WHAT IS NEEDED
Write the next part of the mailing-list post about XPath lookups slowing down on a large DOM, starting right after its final sentence.

++++ PASSAGE SHOWN

You are viewing a plain text version of this content. The canonical link for it is here.
Posted to j-users@xerces.apache.org by "Raghavendra, Karthik" <kr...@proxicom.com> on 2002/02/06 04:44:09 UTC

Performance Problems using large XML DOM and XPath

Hi,

I have a XML file containing approximately 14800 product catalog
information records and a file size of 80 MB.  I am using Xerces 1.4.4
to validate and parse the XML document and create a DOM tree.  I am
using a Solaris box with 2 GB of RAM and so memory is not an issue.  I
am using the XPath capabilities of Xalan 2 to traverse the DOM tree and
access required data.  I am noticing that the performance degrades over
time.  For example, initial processing (first hundred records) returns
within 800 milliseconds while the time for the last set of records
(14000 and above) is about 77 seconds.  I am using the CachedXPathAPI
instead of the XPathAPI since the XPathAPI resulted in significantly
greater response times.  

The code snippets below:

Main Method:
-------------
DOMParser parser = new DOMParser();
parser.parse(XMLFile);
Document doc = parser.getDocument();
NodeList list = doc.getElementsByTagName("PRODUCT");
CachedXPathAPI xPath = new CachedXPathAPI();
Node prdNode = null;

for (int index=0;index<list.getlength();index++)
{
	prdNode = list.item(index);
	processProduct(prdNode,xPath);
	...
	...	
}

ProcessProduct Method (this method uses XPath to get the relevant
information.  The product node for the current product is passed as a
parameter):
------------------------------------------------------------------------
------------------------------------------------------------------------
String prdNum =
getText(xPath.selectSingleNode(prdNode,"child::ProductNumber"));
String title = getText(xPath.selectSingleNode(prdNode,"child::Title"));
String language =
getText(xPath.selectSingleNode(prdNode,"child::Language"));
String publisher =
getText(xPath.selectSingleNode(prdNode,"child::Rights/child::Publisher")
);
...
...
...

getText Method (this method concatenates all the text node information
and returns it):
------------------------------------------------------------------------
-------------
StringBuffer text = new StringBuffer();
NodeList list = node.getChildNodes();
for (int index=0;index < list.getLength();index++)
{
	if (list.item(index).getNodeType() == Node.TEXT_NODE)
		text.append(list.item(index).getNodeValue());
}
return (text.toString());


I excuted the main method as indicated in the code snippet and observed
that the processing time increased gradually.  I then reversed the loop
in the main method to start from the last product record (14800) and
noticed that the processing time was 77 seconds.  However, it dropped
significantly after a few iterations (100 records) to about 25 seconds.

What I do not understand is the reason for this increase in processing
time.  I have compared the XML records to confirm that there is nothing
wrong with the data.  The structure and content for all 14800 records is
the same.  Am I doing something wrong?  Is there an issue with using
XPath for large DOMs?  Is there a XPath bug?  I am passing the product
node in the DOM to be traversed and I would think that the XPath lookup
should be the same for product #14000 as it is for product #1.  However,
the pattern suggests that there is some kind of processing overhead when
using XPath and going deeper in the DOM to retrieve data.

++++++++
++++ GIVEN INFORMATION

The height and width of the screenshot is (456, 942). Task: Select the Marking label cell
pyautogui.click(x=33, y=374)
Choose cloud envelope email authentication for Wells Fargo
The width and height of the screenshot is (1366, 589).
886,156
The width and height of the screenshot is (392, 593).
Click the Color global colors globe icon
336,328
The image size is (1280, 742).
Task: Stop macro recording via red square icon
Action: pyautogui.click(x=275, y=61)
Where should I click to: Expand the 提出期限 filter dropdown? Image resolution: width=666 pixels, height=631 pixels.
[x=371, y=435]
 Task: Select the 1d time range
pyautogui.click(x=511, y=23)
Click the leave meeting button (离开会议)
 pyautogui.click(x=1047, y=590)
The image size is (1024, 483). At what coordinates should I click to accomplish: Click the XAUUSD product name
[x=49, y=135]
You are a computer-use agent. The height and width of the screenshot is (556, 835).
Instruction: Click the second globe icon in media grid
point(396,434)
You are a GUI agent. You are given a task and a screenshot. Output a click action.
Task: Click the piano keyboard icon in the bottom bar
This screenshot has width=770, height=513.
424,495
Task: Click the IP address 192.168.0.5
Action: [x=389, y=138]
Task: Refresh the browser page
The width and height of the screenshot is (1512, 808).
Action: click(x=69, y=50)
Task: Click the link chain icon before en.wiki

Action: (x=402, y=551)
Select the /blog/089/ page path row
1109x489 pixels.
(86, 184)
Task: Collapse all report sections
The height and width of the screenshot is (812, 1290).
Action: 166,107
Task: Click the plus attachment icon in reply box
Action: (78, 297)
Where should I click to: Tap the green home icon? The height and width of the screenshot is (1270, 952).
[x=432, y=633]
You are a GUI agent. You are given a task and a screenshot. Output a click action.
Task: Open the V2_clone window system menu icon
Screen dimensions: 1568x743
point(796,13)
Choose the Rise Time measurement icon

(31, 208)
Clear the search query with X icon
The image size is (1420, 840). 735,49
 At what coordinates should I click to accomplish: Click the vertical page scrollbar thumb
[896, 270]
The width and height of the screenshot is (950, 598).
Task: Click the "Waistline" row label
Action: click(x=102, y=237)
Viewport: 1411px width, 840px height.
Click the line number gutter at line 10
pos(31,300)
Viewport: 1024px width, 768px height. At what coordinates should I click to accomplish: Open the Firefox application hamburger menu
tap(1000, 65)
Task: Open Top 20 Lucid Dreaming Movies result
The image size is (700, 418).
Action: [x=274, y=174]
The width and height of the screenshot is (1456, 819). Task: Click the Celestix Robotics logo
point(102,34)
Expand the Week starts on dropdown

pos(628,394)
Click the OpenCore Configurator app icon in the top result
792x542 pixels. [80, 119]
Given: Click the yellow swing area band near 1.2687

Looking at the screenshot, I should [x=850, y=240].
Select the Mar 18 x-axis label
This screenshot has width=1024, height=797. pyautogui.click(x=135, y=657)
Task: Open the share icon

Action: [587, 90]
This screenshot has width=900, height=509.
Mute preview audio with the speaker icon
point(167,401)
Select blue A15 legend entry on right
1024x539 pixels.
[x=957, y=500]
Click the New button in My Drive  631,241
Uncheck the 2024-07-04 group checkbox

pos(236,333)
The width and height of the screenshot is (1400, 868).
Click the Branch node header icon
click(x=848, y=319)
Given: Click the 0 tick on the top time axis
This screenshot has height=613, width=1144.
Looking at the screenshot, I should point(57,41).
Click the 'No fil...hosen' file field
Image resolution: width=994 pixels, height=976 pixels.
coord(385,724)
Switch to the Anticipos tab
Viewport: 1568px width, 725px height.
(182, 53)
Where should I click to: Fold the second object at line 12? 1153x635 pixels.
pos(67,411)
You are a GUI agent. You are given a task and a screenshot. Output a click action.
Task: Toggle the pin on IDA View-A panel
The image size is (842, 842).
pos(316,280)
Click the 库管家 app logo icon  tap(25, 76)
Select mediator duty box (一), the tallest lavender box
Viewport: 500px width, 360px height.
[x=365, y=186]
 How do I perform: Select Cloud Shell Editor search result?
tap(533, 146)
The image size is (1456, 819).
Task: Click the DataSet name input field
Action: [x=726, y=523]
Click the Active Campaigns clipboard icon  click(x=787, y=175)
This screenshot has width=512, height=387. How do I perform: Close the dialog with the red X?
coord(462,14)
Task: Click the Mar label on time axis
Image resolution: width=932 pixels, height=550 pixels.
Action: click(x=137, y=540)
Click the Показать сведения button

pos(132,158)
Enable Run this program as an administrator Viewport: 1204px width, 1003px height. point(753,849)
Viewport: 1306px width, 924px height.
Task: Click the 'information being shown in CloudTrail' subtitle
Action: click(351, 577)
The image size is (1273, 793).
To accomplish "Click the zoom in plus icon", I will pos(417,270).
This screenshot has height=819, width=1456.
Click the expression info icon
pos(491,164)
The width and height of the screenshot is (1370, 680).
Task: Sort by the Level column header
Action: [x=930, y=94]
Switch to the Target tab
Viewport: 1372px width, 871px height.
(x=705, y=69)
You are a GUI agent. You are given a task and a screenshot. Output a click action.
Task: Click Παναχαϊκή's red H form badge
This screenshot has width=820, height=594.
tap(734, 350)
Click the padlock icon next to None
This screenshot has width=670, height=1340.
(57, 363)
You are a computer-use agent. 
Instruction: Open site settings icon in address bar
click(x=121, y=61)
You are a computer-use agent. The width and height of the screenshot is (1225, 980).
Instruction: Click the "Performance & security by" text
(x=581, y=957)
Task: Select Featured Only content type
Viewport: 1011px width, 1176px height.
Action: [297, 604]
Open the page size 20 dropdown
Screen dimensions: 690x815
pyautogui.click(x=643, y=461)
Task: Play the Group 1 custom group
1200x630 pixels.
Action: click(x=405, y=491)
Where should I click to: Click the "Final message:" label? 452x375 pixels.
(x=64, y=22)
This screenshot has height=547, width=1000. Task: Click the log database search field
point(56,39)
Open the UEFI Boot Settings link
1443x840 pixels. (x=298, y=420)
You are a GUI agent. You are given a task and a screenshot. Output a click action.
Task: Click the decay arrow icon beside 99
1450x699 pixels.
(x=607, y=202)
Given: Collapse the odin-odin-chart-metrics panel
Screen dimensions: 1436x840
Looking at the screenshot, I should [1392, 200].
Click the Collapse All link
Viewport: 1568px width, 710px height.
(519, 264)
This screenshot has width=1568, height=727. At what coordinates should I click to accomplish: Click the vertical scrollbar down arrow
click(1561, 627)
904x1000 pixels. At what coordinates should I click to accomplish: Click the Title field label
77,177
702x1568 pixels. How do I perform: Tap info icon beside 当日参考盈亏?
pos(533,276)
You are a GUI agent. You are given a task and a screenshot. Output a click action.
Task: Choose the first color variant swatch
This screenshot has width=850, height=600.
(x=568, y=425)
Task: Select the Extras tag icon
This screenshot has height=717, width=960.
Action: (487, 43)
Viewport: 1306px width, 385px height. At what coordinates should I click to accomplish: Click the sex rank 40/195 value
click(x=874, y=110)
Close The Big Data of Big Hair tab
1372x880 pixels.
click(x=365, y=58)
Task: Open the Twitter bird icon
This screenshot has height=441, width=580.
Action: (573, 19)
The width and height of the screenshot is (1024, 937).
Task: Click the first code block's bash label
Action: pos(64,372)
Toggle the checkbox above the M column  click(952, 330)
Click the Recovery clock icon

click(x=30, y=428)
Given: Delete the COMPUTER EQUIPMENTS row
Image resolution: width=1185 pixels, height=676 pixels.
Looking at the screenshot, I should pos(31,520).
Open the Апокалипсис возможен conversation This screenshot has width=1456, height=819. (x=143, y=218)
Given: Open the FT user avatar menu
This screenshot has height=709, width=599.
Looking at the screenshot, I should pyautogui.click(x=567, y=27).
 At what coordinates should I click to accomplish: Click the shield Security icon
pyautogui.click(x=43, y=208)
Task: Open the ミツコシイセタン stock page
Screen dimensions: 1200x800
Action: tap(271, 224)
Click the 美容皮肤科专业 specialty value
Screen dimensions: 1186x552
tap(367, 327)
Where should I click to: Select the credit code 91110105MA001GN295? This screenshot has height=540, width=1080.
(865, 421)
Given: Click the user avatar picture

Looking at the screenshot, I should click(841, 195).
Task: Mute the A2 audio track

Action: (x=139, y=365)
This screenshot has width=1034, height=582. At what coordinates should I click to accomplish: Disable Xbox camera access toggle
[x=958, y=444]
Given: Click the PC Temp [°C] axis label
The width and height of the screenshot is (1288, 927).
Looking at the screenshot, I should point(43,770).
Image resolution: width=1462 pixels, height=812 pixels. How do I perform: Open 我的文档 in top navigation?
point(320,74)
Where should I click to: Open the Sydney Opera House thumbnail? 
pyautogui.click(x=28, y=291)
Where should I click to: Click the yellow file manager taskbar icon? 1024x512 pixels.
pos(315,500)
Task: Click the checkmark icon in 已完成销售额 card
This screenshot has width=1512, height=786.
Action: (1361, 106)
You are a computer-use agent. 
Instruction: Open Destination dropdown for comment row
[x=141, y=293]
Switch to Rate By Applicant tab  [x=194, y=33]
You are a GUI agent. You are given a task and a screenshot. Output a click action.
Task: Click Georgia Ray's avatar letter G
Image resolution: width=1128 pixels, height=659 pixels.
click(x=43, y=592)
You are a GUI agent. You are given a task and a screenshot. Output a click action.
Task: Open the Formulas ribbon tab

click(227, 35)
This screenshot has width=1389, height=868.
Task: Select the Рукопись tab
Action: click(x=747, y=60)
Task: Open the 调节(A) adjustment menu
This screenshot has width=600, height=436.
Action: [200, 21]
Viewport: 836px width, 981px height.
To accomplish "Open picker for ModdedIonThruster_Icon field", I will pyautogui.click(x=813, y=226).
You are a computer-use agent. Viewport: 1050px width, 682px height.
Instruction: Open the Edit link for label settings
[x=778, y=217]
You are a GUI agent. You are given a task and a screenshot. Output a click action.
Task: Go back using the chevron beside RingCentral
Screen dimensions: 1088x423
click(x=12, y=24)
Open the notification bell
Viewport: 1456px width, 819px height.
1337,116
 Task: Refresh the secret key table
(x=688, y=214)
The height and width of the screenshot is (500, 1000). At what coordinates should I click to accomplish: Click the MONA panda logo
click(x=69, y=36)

++++++++

EXERCISE RESPONSE
Any and all help is greatly appreciated.

Thanks in advance,
Karthik


---------------------------------------------------------------------
To unsubscribe, e-mail: xerces-j-user-unsubscribe@xml.apache.org
For additional commands, e-mail: xerces-j-user-help@xml.apache.org


Re: Performance Problems using large XML DOM and XPath

Posted by Elena Litani <el...@ca.ibm.com>.
"Raghavendra, Karthik" wrote:
> I then reversed the loop
> in the main method to start from the last product record (14800) and
> noticed that the processing time was 77 seconds.  However, it dropped
> significantly after a few iterations (100 records) to about 25 seconds.
 
> What I do not understand is the reason for this increase in processing
> time.  

In Xerces by default uses deferred DOM - the parser creates a compact
structure corresponding to the DOM in memory, and it does not create any
nodes. The nodes are created when user tries to access one of the nodes. 
In your example, you are trying to access the last product record and it
triggers the fluffing of the tree - the Xerces DOM implementation is
trying to create all nodes in memory that have a path to the node that
you are trying to access. Given the size of the document, it takes a
long time.

On the other hand, over time your tree becomes more and more expanded
(since you access more and more nodes) and processing time drops
significantly.

If memory is not a concern to you, you might want to turn off the
deferred node expansion
("http://apache.org/xml/features/dom/defer-node-expansion"), so that
parser creates the full DOM tree in memory. The processing time for
access should drop in this case.



-- 
Elena Litani / IBM Toronto

---------------------------------------------------------------------
To unsubscribe, e-mail: xerces-j-user-unsubscribe@xml.apache.org
For additional commands, e-mail: xerces-j-user-help@xml.apache.org


Re: Performance Problems using large XML DOM and XPath

Posted by Dane Foster <df...@equitytg.com>.
Use dom4j.  It has built in XPath support and a SAX Filtering mechanism.
http://www.dom4j.org.  You can plug in the Apache parser to provide support
for Schema validation.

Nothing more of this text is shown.